--- begin INPUT FOR THIS TASK ---

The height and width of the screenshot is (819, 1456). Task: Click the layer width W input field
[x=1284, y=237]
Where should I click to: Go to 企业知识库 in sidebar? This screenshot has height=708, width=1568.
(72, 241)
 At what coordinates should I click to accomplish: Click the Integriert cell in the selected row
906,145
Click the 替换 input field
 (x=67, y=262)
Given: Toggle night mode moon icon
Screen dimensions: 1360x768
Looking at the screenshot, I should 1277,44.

--- end INPUT FOR THIS TASK ---
--- begin INPUT FOR THIS TASK ---

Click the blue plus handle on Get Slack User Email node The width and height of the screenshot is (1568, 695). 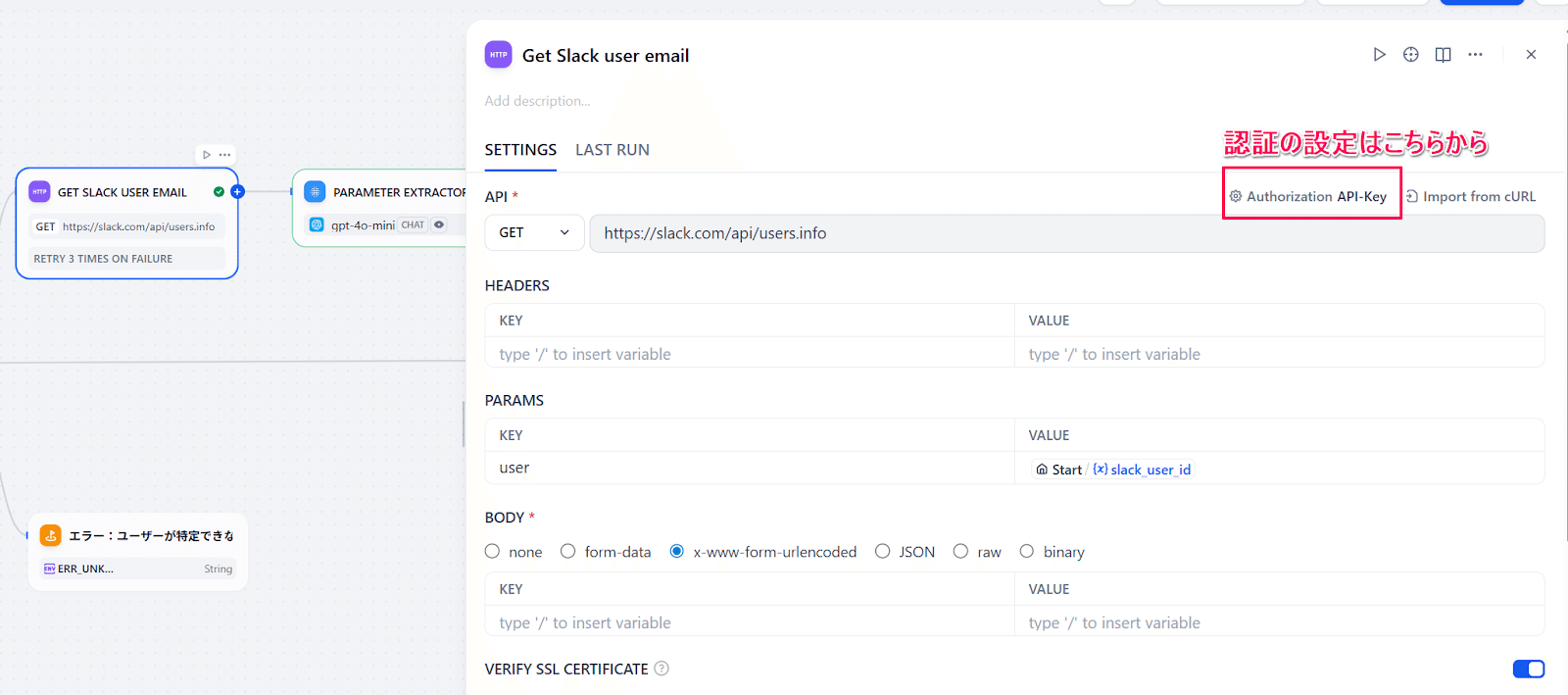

--- end INPUT FOR THIS TASK ---

TASK DIRECTIONS: Convert the items from the line containing "The height and" through the line containing "Looking at the screenshot, I should 1277,44.", both included, into a JSON list of strings with one string per line and blank lines omitted.

WRITTEN SOLUTION:
[
  "The height and width of the screenshot is (819, 1456). Task: Click the layer width W input field",
  "[x=1284, y=237]",
  "Where should I click to: Go to 企业知识库 in sidebar? This screenshot has height=708, width=1568.",
  "(72, 241)",
  " At what coordinates should I click to accomplish: Click the Integriert cell in the selected row",
  "906,145",
  "Click the 替换 input field",
  " (x=67, y=262)",
  "Given: Toggle night mode moon icon",
  "Screen dimensions: 1360x768",
  "Looking at the screenshot, I should 1277,44."
]